* _What you should do_: What the task requires is each entry, restated exactly.

Saved entries
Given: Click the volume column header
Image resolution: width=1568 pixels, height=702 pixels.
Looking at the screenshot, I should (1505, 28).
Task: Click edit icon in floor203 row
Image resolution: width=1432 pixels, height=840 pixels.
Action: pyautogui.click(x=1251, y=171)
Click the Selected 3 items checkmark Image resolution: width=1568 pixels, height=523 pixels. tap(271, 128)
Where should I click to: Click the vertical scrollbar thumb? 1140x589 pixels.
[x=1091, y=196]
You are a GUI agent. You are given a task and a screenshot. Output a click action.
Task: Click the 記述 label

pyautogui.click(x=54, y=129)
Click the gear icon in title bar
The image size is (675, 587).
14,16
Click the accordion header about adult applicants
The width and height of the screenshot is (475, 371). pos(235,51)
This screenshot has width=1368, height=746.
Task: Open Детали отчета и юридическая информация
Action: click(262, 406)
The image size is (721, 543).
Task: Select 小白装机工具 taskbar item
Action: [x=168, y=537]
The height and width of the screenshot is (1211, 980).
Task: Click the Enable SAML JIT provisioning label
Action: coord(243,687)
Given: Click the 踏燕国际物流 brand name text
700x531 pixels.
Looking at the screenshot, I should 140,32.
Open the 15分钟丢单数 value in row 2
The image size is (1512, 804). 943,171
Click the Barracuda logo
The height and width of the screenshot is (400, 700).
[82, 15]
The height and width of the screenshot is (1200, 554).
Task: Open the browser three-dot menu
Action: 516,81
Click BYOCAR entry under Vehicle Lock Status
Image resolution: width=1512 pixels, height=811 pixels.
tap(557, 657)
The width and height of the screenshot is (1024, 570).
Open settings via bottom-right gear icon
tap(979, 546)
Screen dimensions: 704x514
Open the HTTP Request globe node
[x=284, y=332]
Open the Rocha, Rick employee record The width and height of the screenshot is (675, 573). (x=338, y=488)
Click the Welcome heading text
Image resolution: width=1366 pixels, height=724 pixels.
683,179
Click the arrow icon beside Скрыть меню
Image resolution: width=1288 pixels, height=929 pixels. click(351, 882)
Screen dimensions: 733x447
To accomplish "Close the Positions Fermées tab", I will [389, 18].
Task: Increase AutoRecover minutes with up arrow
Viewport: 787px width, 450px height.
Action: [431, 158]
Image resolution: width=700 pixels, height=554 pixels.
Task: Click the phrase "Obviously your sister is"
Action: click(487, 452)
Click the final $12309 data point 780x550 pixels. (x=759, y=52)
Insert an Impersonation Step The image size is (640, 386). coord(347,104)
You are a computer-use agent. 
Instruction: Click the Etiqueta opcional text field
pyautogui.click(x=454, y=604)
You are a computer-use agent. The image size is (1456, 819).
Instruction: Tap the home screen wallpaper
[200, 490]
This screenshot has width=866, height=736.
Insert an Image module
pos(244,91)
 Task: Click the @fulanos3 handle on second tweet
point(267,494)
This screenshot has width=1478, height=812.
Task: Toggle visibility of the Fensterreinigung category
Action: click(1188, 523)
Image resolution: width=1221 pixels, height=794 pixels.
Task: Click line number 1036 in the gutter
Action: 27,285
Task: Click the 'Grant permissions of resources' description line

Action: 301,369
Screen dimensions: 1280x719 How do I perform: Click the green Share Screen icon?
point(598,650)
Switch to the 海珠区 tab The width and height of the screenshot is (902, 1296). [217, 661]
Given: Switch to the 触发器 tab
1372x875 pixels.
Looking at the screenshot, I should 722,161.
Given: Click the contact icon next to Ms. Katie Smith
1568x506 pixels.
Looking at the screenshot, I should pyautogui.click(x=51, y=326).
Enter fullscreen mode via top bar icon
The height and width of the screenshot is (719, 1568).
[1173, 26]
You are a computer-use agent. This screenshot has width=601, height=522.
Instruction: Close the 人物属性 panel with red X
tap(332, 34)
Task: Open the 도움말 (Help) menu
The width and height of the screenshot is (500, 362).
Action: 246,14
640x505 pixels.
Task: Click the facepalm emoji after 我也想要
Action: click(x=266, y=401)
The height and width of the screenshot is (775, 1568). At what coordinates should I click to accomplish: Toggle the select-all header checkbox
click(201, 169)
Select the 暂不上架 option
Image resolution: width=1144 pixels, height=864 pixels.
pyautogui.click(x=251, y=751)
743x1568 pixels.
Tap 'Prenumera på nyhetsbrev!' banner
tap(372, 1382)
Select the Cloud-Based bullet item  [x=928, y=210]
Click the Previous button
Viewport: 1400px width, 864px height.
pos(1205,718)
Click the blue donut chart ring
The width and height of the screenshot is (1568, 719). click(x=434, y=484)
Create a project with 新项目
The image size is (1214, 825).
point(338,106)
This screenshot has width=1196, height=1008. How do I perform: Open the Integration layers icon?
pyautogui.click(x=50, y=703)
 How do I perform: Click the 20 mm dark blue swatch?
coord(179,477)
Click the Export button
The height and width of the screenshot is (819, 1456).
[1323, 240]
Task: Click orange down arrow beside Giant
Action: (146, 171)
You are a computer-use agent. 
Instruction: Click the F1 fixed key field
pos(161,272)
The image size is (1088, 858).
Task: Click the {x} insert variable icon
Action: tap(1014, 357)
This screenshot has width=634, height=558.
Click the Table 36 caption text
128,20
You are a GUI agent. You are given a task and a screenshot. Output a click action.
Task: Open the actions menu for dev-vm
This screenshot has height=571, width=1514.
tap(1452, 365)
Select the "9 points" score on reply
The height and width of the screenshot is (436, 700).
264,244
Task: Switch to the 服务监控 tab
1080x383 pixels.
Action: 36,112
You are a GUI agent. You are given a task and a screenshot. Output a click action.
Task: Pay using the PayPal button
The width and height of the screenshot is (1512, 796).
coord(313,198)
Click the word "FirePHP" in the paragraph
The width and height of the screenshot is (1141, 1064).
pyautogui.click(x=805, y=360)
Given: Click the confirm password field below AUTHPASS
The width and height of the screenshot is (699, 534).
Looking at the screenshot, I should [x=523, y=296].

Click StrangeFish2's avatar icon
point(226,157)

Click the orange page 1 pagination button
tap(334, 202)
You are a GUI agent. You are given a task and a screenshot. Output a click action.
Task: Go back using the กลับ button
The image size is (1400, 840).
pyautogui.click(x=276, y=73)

* _Exercise result_:
Given: Click the volume column header
Image resolution: width=1568 pixels, height=702 pixels.
Looking at the screenshot, I should (1505, 28).
Task: Click edit icon in floor203 row
Image resolution: width=1432 pixels, height=840 pixels.
Action: pyautogui.click(x=1251, y=171)
Click the Selected 3 items checkmark Image resolution: width=1568 pixels, height=523 pixels. tap(271, 128)
Where should I click to: Click the vertical scrollbar thumb? 1140x589 pixels.
[x=1091, y=196]
You are a GUI agent. You are given a task and a screenshot. Output a click action.
Task: Click the 記述 label

pyautogui.click(x=54, y=129)
Click the gear icon in title bar
The image size is (675, 587).
14,16
Click the accordion header about adult applicants
The width and height of the screenshot is (475, 371). pos(235,51)
This screenshot has width=1368, height=746.
Task: Open Детали отчета и юридическая информация
Action: click(262, 406)
The image size is (721, 543).
Task: Select 小白装机工具 taskbar item
Action: [x=168, y=537]
The height and width of the screenshot is (1211, 980).
Task: Click the Enable SAML JIT provisioning label
Action: coord(243,687)
Given: Click the 踏燕国际物流 brand name text
700x531 pixels.
Looking at the screenshot, I should 140,32.
Open the 15分钟丢单数 value in row 2
The image size is (1512, 804). 943,171
Click the Barracuda logo
The height and width of the screenshot is (400, 700).
[82, 15]
The height and width of the screenshot is (1200, 554).
Task: Open the browser three-dot menu
Action: 516,81
Click BYOCAR entry under Vehicle Lock Status
Image resolution: width=1512 pixels, height=811 pixels.
tap(557, 657)
The width and height of the screenshot is (1024, 570).
Open settings via bottom-right gear icon
tap(979, 546)
Screen dimensions: 704x514
Open the HTTP Request globe node
[x=284, y=332]
Open the Rocha, Rick employee record The width and height of the screenshot is (675, 573). (x=338, y=488)
Click the Welcome heading text
Image resolution: width=1366 pixels, height=724 pixels.
683,179
Click the arrow icon beside Скрыть меню
Image resolution: width=1288 pixels, height=929 pixels. click(351, 882)
Screen dimensions: 733x447
To accomplish "Close the Positions Fermées tab", I will [389, 18].
Task: Increase AutoRecover minutes with up arrow
Viewport: 787px width, 450px height.
Action: [431, 158]
Image resolution: width=700 pixels, height=554 pixels.
Task: Click the phrase "Obviously your sister is"
Action: click(487, 452)
Click the final $12309 data point 780x550 pixels. (x=759, y=52)
Insert an Impersonation Step The image size is (640, 386). coord(347,104)
You are a computer-use agent. 
Instruction: Click the Etiqueta opcional text field
pyautogui.click(x=454, y=604)
You are a computer-use agent. The image size is (1456, 819).
Instruction: Tap the home screen wallpaper
[200, 490]
This screenshot has width=866, height=736.
Insert an Image module
pos(244,91)
 Task: Click the @fulanos3 handle on second tweet
point(267,494)
This screenshot has width=1478, height=812.
Task: Toggle visibility of the Fensterreinigung category
Action: click(1188, 523)
Image resolution: width=1221 pixels, height=794 pixels.
Task: Click line number 1036 in the gutter
Action: 27,285
Task: Click the 'Grant permissions of resources' description line

Action: 301,369
Screen dimensions: 1280x719 How do I perform: Click the green Share Screen icon?
point(598,650)
Switch to the 海珠区 tab The width and height of the screenshot is (902, 1296). [217, 661]
Given: Switch to the 触发器 tab
1372x875 pixels.
Looking at the screenshot, I should 722,161.
Given: Click the contact icon next to Ms. Katie Smith
1568x506 pixels.
Looking at the screenshot, I should pyautogui.click(x=51, y=326).
Enter fullscreen mode via top bar icon
The height and width of the screenshot is (719, 1568).
[1173, 26]
You are a computer-use agent. This screenshot has width=601, height=522.
Instruction: Close the 人物属性 panel with red X
tap(332, 34)
Task: Open the 도움말 (Help) menu
The width and height of the screenshot is (500, 362).
Action: 246,14
640x505 pixels.
Task: Click the facepalm emoji after 我也想要
Action: click(x=266, y=401)
The height and width of the screenshot is (775, 1568). At what coordinates should I click to accomplish: Toggle the select-all header checkbox
click(201, 169)
Select the 暂不上架 option
Image resolution: width=1144 pixels, height=864 pixels.
pyautogui.click(x=251, y=751)
743x1568 pixels.
Tap 'Prenumera på nyhetsbrev!' banner
tap(372, 1382)
Select the Cloud-Based bullet item  [x=928, y=210]
Click the Previous button
Viewport: 1400px width, 864px height.
pos(1205,718)
Click the blue donut chart ring
The width and height of the screenshot is (1568, 719). click(x=434, y=484)
Create a project with 新项目
The image size is (1214, 825).
point(338,106)
This screenshot has width=1196, height=1008. How do I perform: Open the Integration layers icon?
pyautogui.click(x=50, y=703)
 How do I perform: Click the 20 mm dark blue swatch?
coord(179,477)
Click the Export button
The height and width of the screenshot is (819, 1456).
[1323, 240]
Task: Click orange down arrow beside Giant
Action: (146, 171)
You are a computer-use agent. 
Instruction: Click the F1 fixed key field
pos(161,272)
The image size is (1088, 858).
Task: Click the {x} insert variable icon
Action: tap(1014, 357)
This screenshot has width=634, height=558.
Click the Table 36 caption text
128,20
You are a GUI agent. You are given a task and a screenshot. Output a click action.
Task: Open the actions menu for dev-vm
This screenshot has height=571, width=1514.
tap(1452, 365)
Select the "9 points" score on reply
The height and width of the screenshot is (436, 700).
264,244
Task: Switch to the 服务监控 tab
1080x383 pixels.
Action: 36,112
You are a GUI agent. You are given a task and a screenshot. Output a click action.
Task: Pay using the PayPal button
The width and height of the screenshot is (1512, 796).
coord(313,198)
Click the word "FirePHP" in the paragraph
The width and height of the screenshot is (1141, 1064).
pyautogui.click(x=805, y=360)
Given: Click the confirm password field below AUTHPASS
The width and height of the screenshot is (699, 534).
Looking at the screenshot, I should [x=523, y=296].

Click StrangeFish2's avatar icon
point(226,157)

Click the orange page 1 pagination button
tap(334, 202)
You are a GUI agent. You are given a task and a screenshot. Output a click action.
Task: Go back using the กลับ button
The image size is (1400, 840).
pyautogui.click(x=276, y=73)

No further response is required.